Our leadership team is actively doing that, while also trying to pass classes and have a social life of their own. One of the biggest illusions of college is that you feel like you will be there forever, and it is so easy to fall into complacency of a routine that you rely on, when in reality, you should be relying on what God is doing in your life and the Holy Spirit leading you. This team continually makes their relationship with God their priority, and while they aren't perfect, the God they lovingly serve is and so is His grace.
People of all backgrounds, all cultures, all beliefs, and every walk of life should be able to come and see what Jesus is doing in our lives, without them ever feeling as if they don't belong.
The leadership team has made me so proud and has humbled me so greatly at the same time. They are young people who passionately want to serve Christ, His church, and His people. I am simply blessed that I get to be their shepherded and manage them and their difference in personalities.
Which brings me to a big announcement. Officially, starting today, I have made the transition from the staff residency program, to full-time staff at AwakenChurch Jax. I will be serving as Director for "the awakening" and also as a Digital Content Creator for the church.
If you would have told me a year ago today that ministry would be my full-time job, I don't think I would have believed you. But God has been MOVING in my life this last year, and I can without a doubt say that I am exactly where He wants me to be, everything else is secondary to that. I want to be a Spirit led man, one that chases after the Holy Spirit more than anything else. I firmly believe that for this time period of my life, this is my calling.
God has been steadily giving me a dose of humility over the last several weeks. The form of humility that He has given me as well, is humbling in and of itself. Rather than being absolutely wrecked by my depravity of needing God, He has been lightly tugging on the strings of my heart and convicting me in different areas of my life. Getting back to how relying on yourself is foolish. It's foolish to think that me a singular person would be able to effectively reach an entire city of young adults and college students with the gospel of Christ. Seeing others being gifted differently than me be effective when they're Spirit led, as well as understanding that every single job does not fall on my shoulders is humbling in the best way possible. Student leadership keeps you on your toes, and enabling students to take part in the inner workings of what goes on in ministry and what type of culture you have is again, essential. I realize, I never want to be a person that doesn't delegate and isn't fixated on equipping and raising up leaders and enabling students to themselves lead.

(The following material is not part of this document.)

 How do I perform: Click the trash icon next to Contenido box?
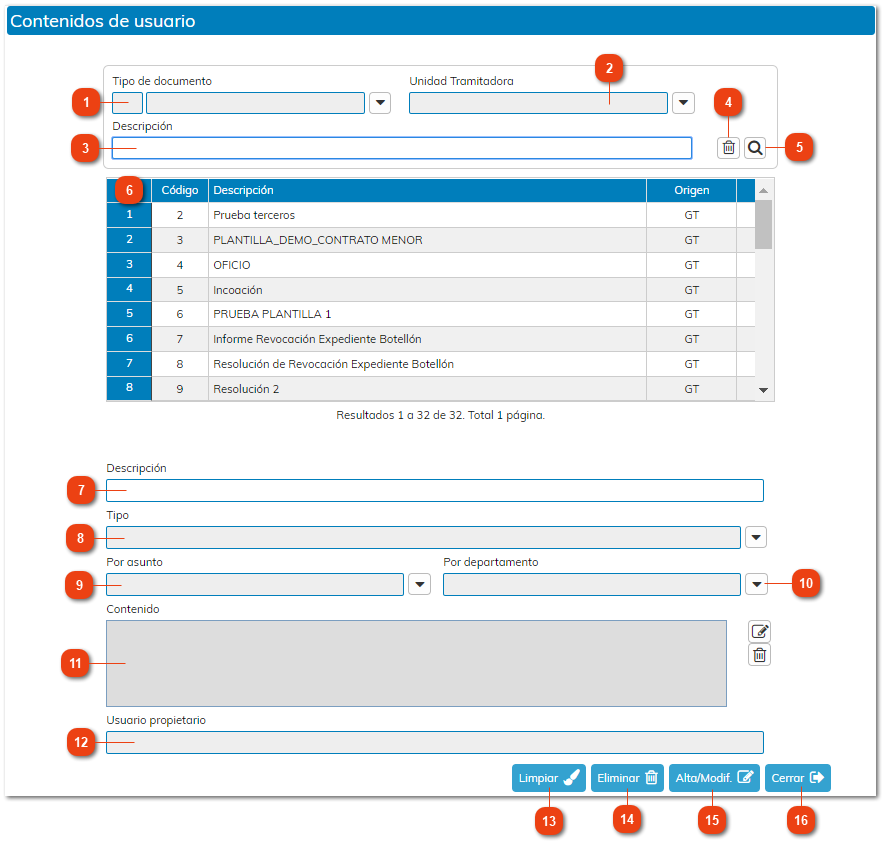[759, 655]
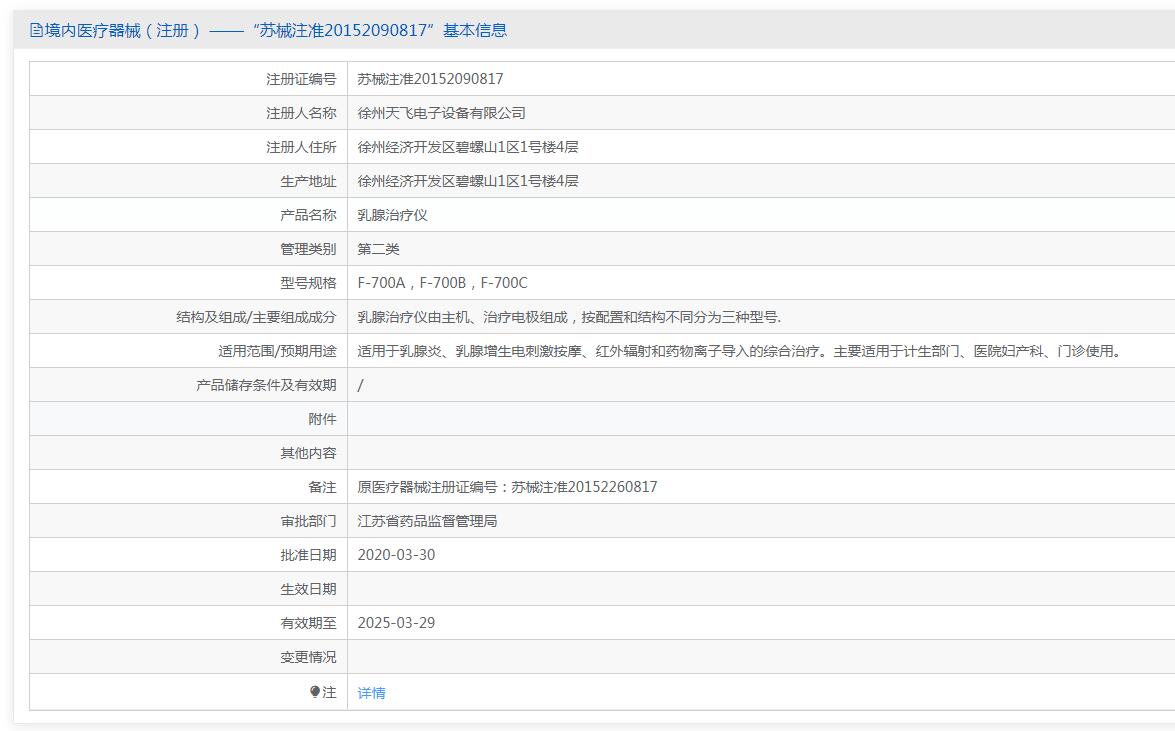
Task: Click the 产品储存条件及有效期 row label
Action: [266, 385]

Knowing that I myself was poured into heavily at Pensacola BCM and was equipped during my time there, is humbling. It also just goes to show that the Lord is sovereign over my life and was preparing me for this very moment. So many different things have been going on over the years that now I do feel prepared for, and even inadvertently trained for.
Getting back to the question that started this all. I am doing well. Even in my brokenness, I am loved and blessed beyond tangible measure. I do not have everything that I wanted when I turned 24, but I have so much more than what I need. I have a church family that loves and supports me, friends that care about me, parents and siblings that take care of me, and a God who is sovereign over every single thing. I am well, and I am counting the blessings I have. I've grown as a communicator, I've grown as a listener, and I've grown as a leader. In my weakness, I will boast about the strength Christ gives me and I wouldn't want it any other way.